Saša Stanišić: Zehn Minuten im Proberaum des Lebens

Kultur

Saša Stanišićs virtuos-witziger Roman „Möchte die Witwe angesprochen werden, platziert sie auf dem Grab die Gießkanne mit dem Ausguss nach vorne“

Das wäre doch einmal eine Perspektive. Für 130 Mark kann man sich die eigene Zukunft für zehn Minuten in einem Proberaum anschauen. Gefällt einem, was man sieht, kann man sich danach für 130.000 Mark einloggen. Diese geniale, aber zutiefst utopische Idee versucht Fatih im Sommer 1994 seinen Freunden Piero, Nico und Saša in den Weinbergen nahe der Heidelberger Vorstadtsiedlung Emmertsgrund zu erklären.
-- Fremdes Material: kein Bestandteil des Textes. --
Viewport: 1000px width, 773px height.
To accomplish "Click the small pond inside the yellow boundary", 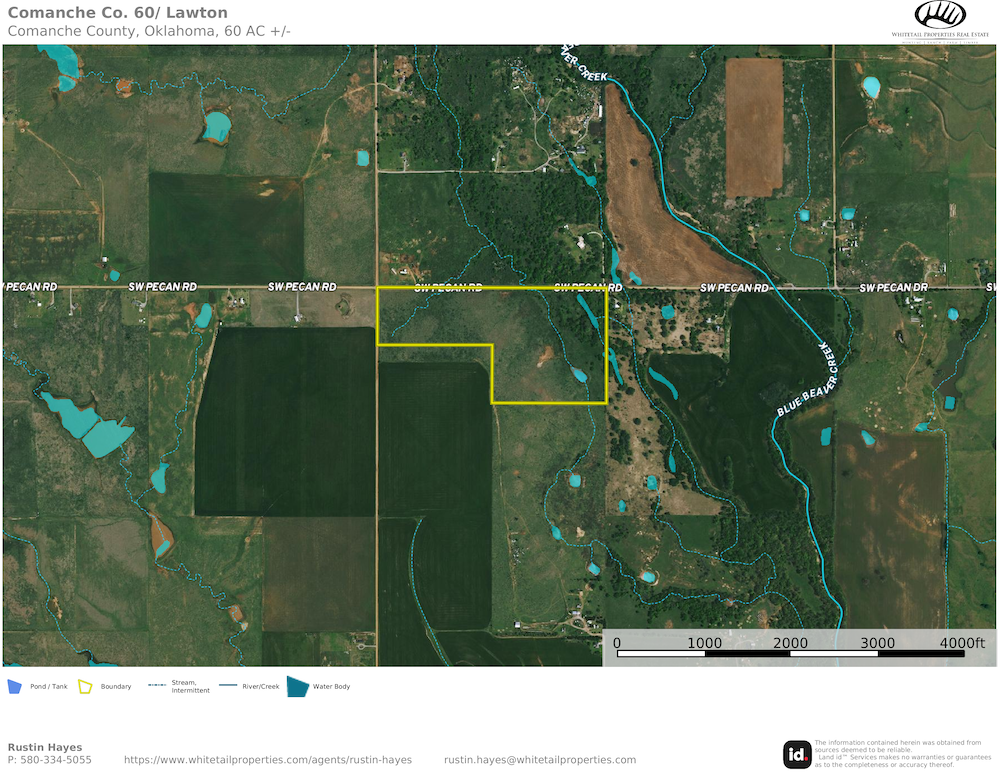I will (579, 375).
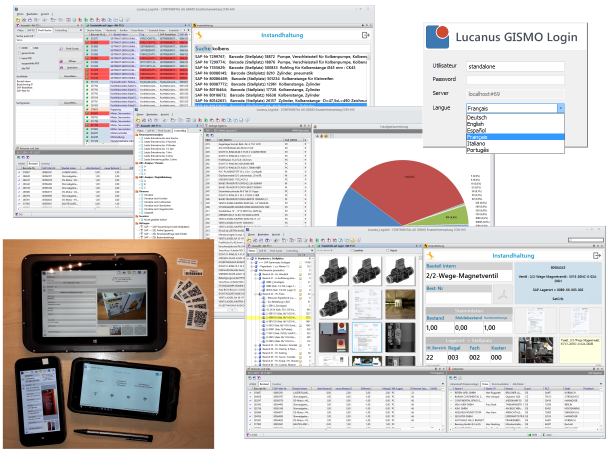The width and height of the screenshot is (610, 457).
Task: Open the Langue dropdown arrow
Action: tap(561, 107)
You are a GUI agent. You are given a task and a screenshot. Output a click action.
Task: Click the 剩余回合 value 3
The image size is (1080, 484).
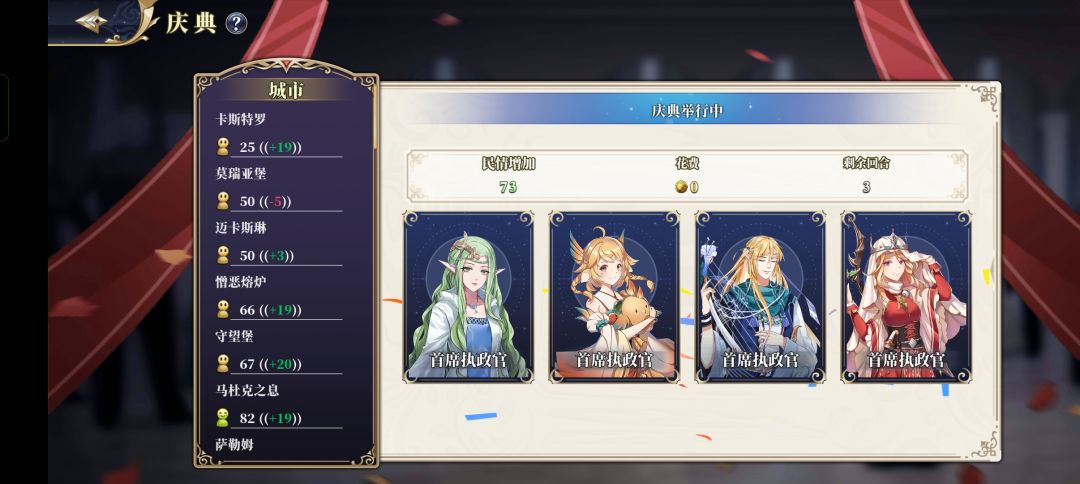(866, 187)
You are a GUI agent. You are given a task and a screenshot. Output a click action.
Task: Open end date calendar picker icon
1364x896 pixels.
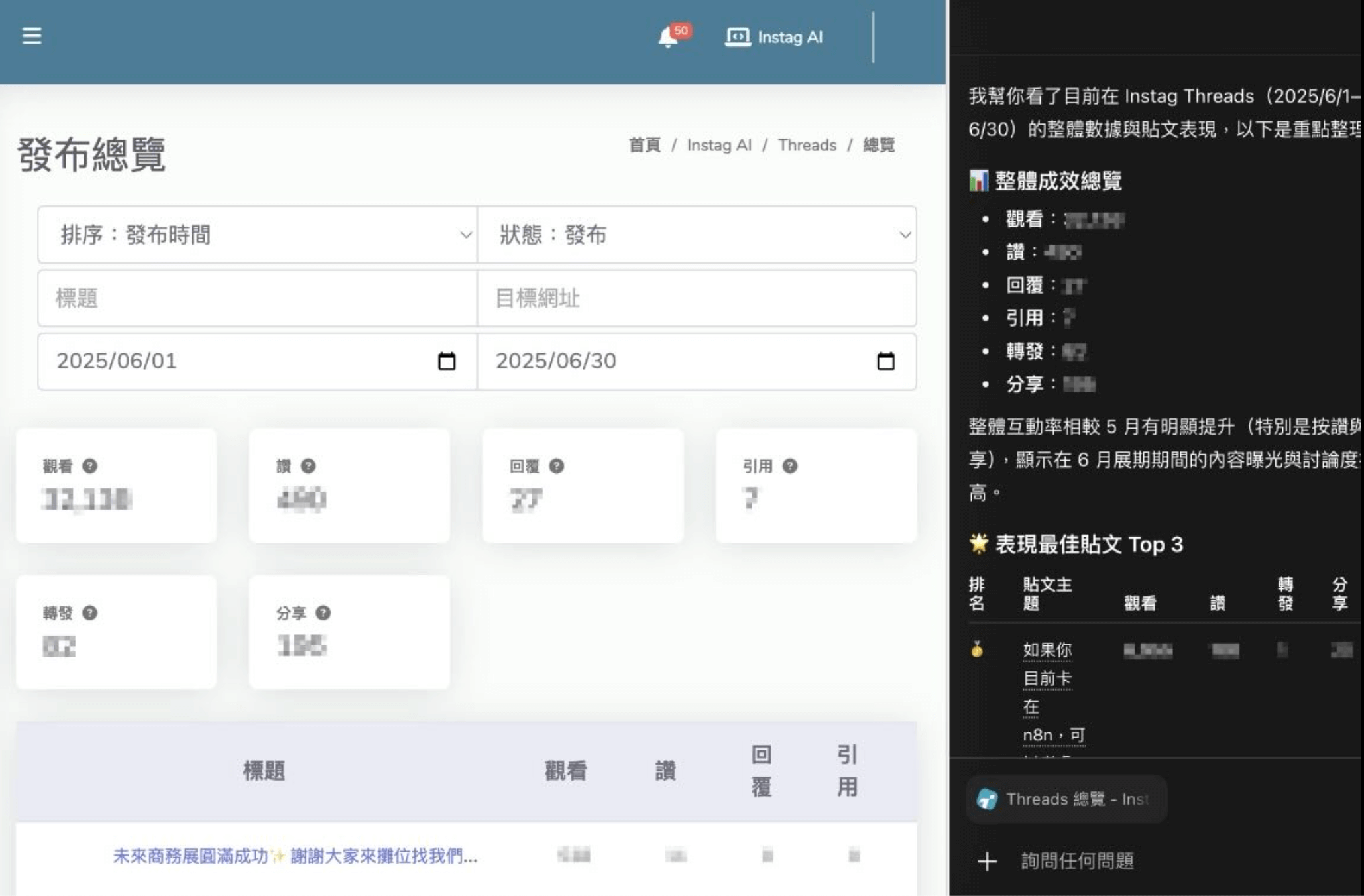point(885,361)
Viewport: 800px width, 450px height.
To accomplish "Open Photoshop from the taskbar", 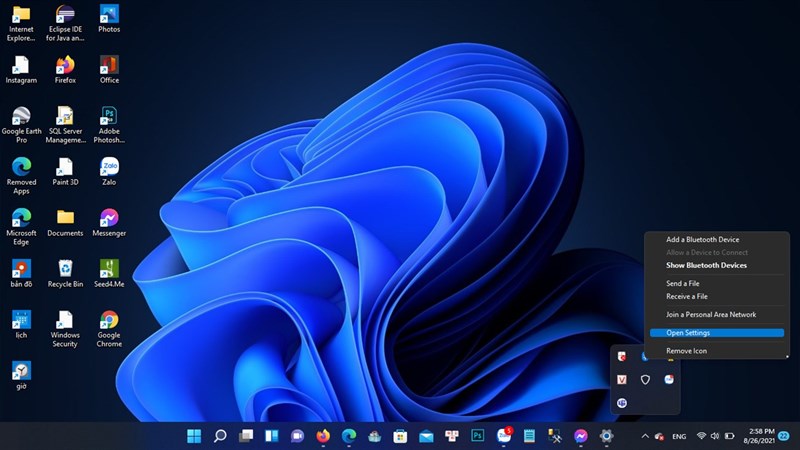I will tap(478, 436).
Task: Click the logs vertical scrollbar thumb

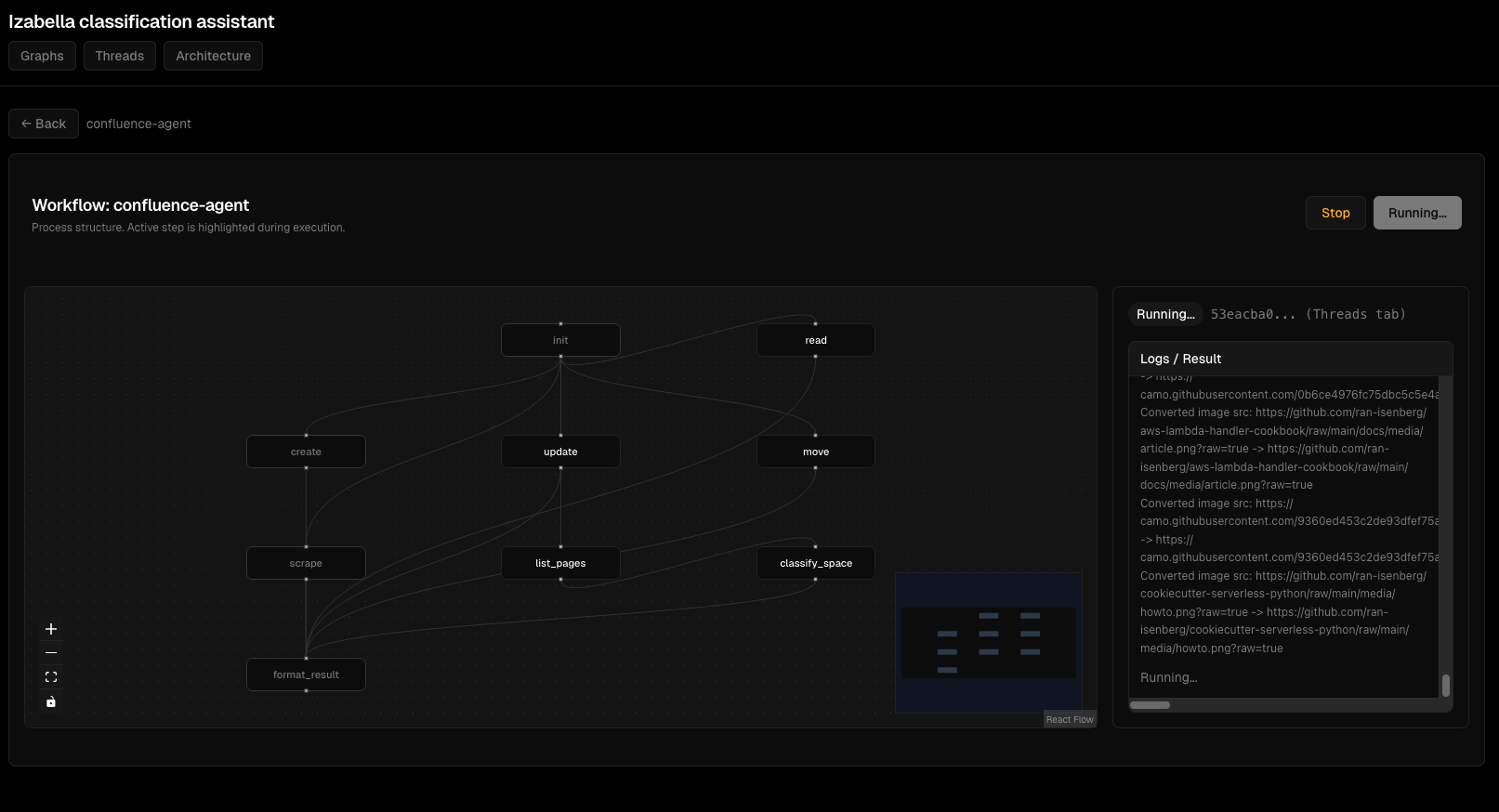Action: [1445, 686]
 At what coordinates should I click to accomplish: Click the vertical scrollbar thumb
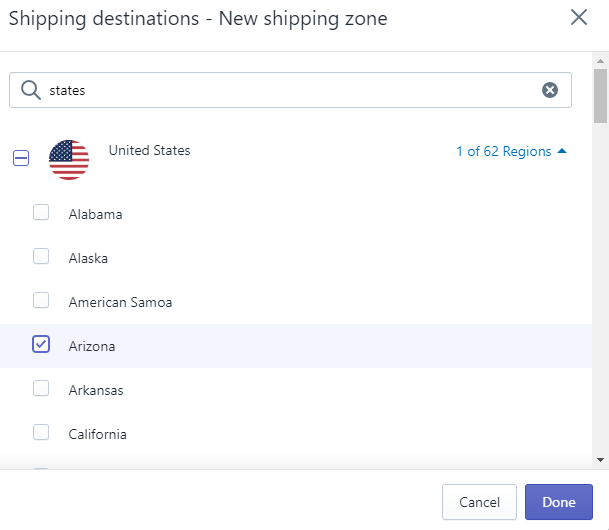600,95
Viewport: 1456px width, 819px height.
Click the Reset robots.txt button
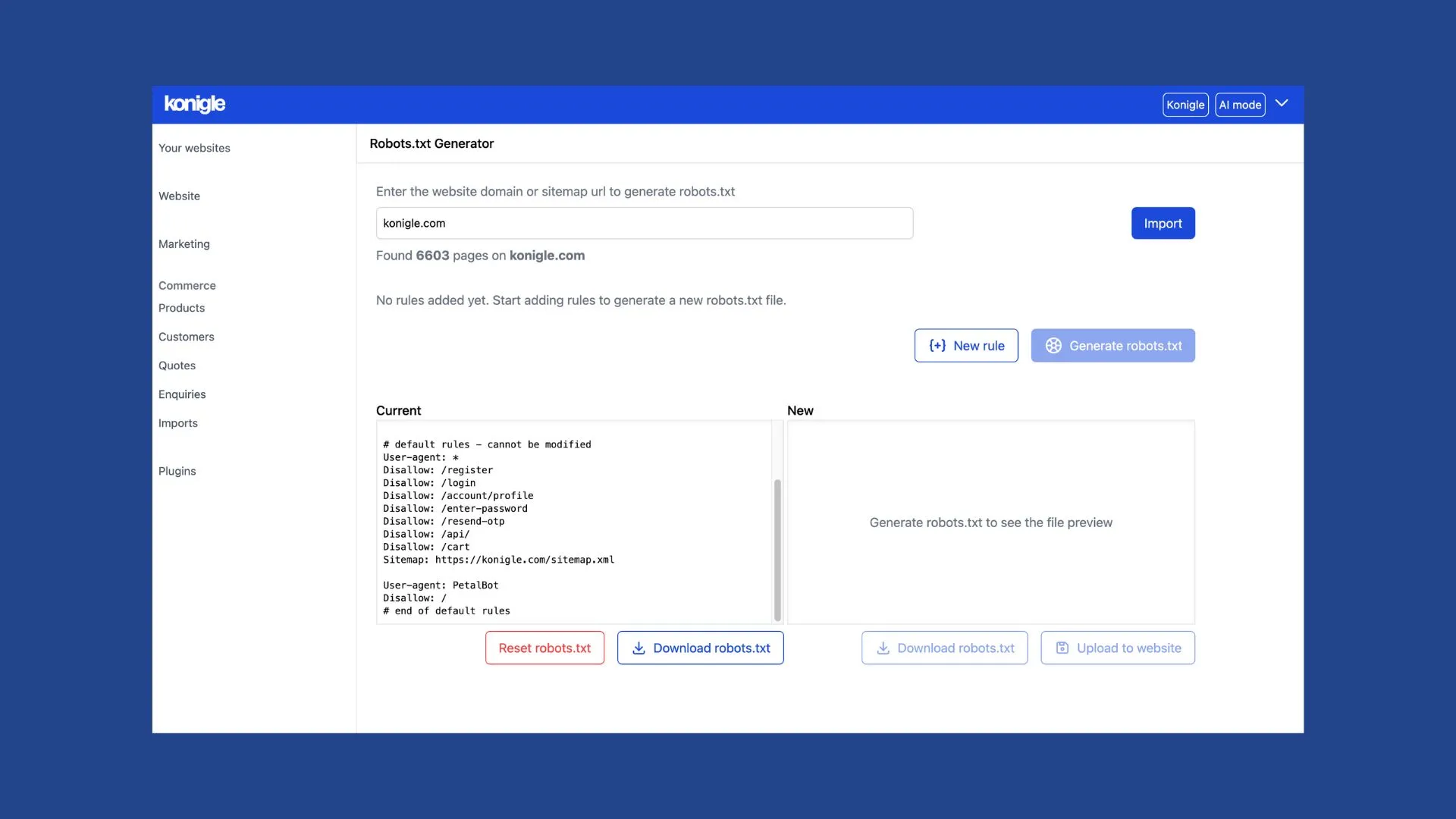(544, 647)
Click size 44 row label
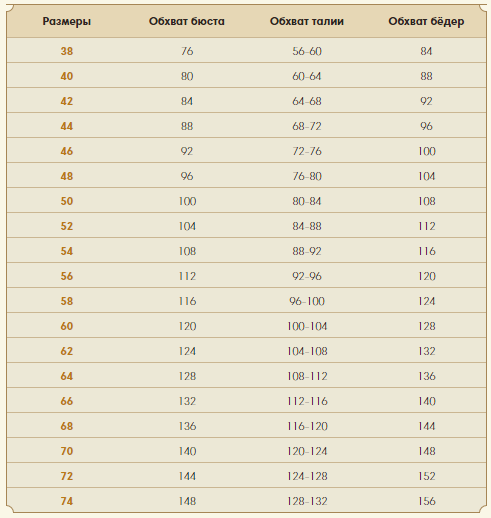The width and height of the screenshot is (491, 518). click(67, 126)
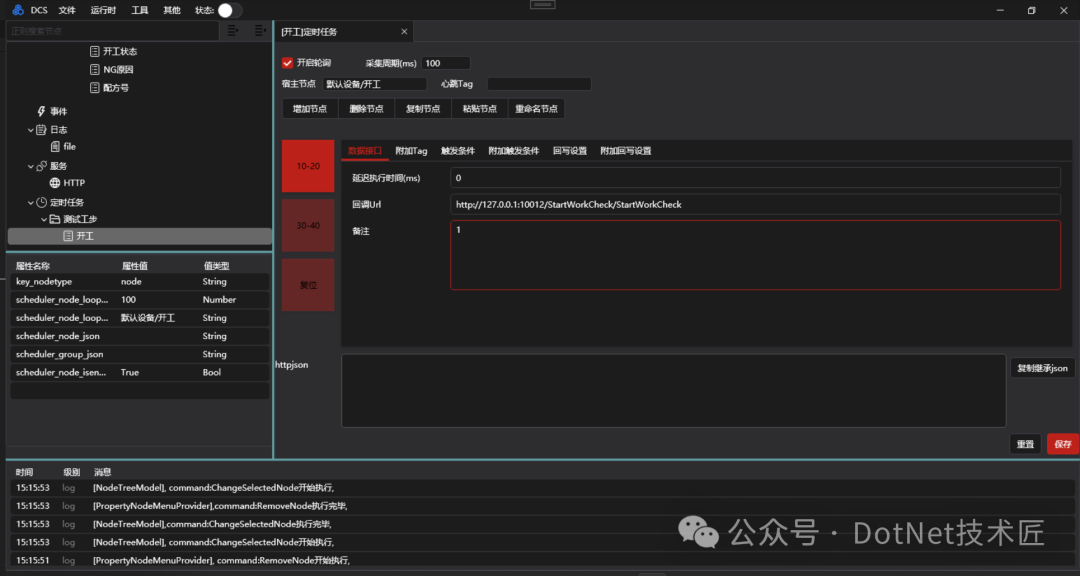Switch to the 触发条件 tab

pyautogui.click(x=457, y=151)
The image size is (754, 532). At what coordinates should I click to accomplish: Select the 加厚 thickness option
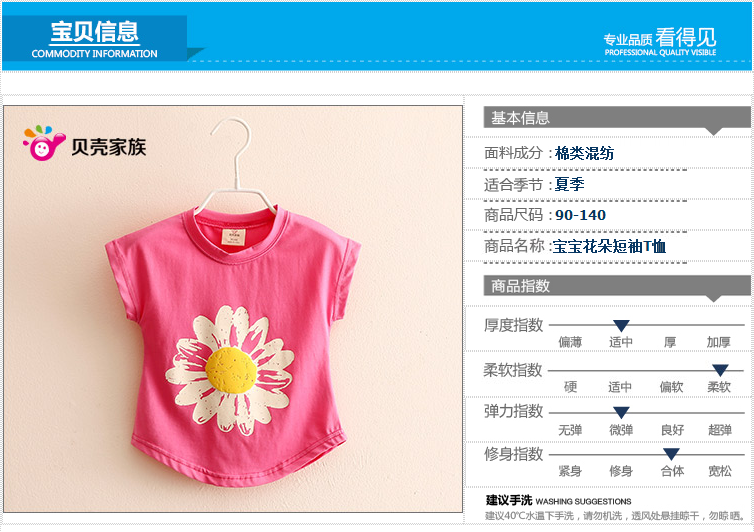[x=718, y=342]
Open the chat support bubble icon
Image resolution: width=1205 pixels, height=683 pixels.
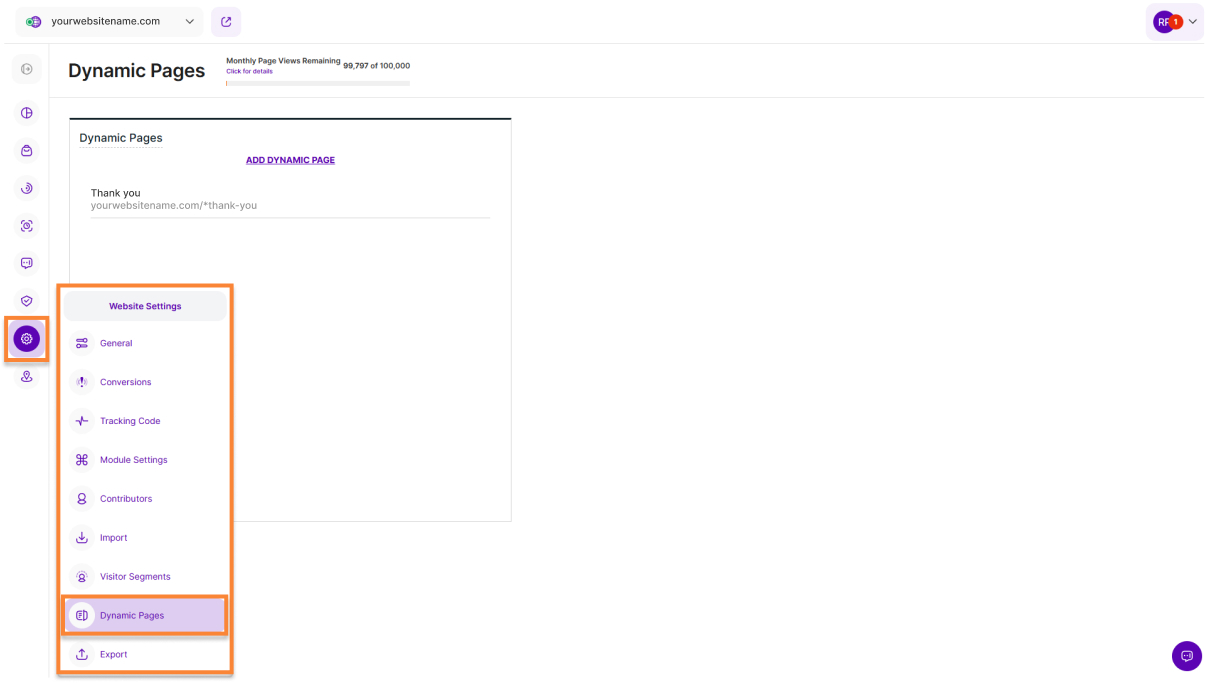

Allesamt sind die vier 16-jährigen Teenager Migrantenkinder, irgendwie auch Nico, weil seine Mutter aus der DDR kommt. Sie wissen also, selbst durch oftmaliges Betreten dieses Proberaums muss nicht unbedingt eine rosige Zukunft winken.

Es kann auch eine „Kackzukunft“ nach der anderen kommen. Obwohl, irgendwann sind sicher einmal zehn gute Minuten dabei, für manche ist das Glück bloß umständehalber spärlicher gesät.

Darum geht es gleich in der ersten Geschichte „Neue Heimat“ im neuen Buch von Saša Stanišić mit dem rekordverdächtig langen Titel „Möchte die Witwe angesprochen werden, platziert sie auf dem Grab die Gießkanne mit dem Ausguss nach vorne“.

Die einzelnen Kapitel erscheinen auf den ersten Blick wie eigenständige Erzählungen, sind aber doch meist subtil miteinander verbunden und bauen aufeinander auf. Deshalb empfiehlt der Autor auch zu Beginn: „Bitte der Reihe nach lesen“. Die vier Buben tauchen beispielsweise an späterer Stelle in der Gruppe oder einzeln, wie Saša, in den autobiografisch gefärbten Kapiteln über Helgoland wieder auf.

Virtuos und voller Witz verbinden sich dabei die Geschichten unterschiedlicher Menschen aus unserer Zeit auf magische Weise miteinander, schließlich betreten alle Figuren irgendwann den Proberaum des Lebens.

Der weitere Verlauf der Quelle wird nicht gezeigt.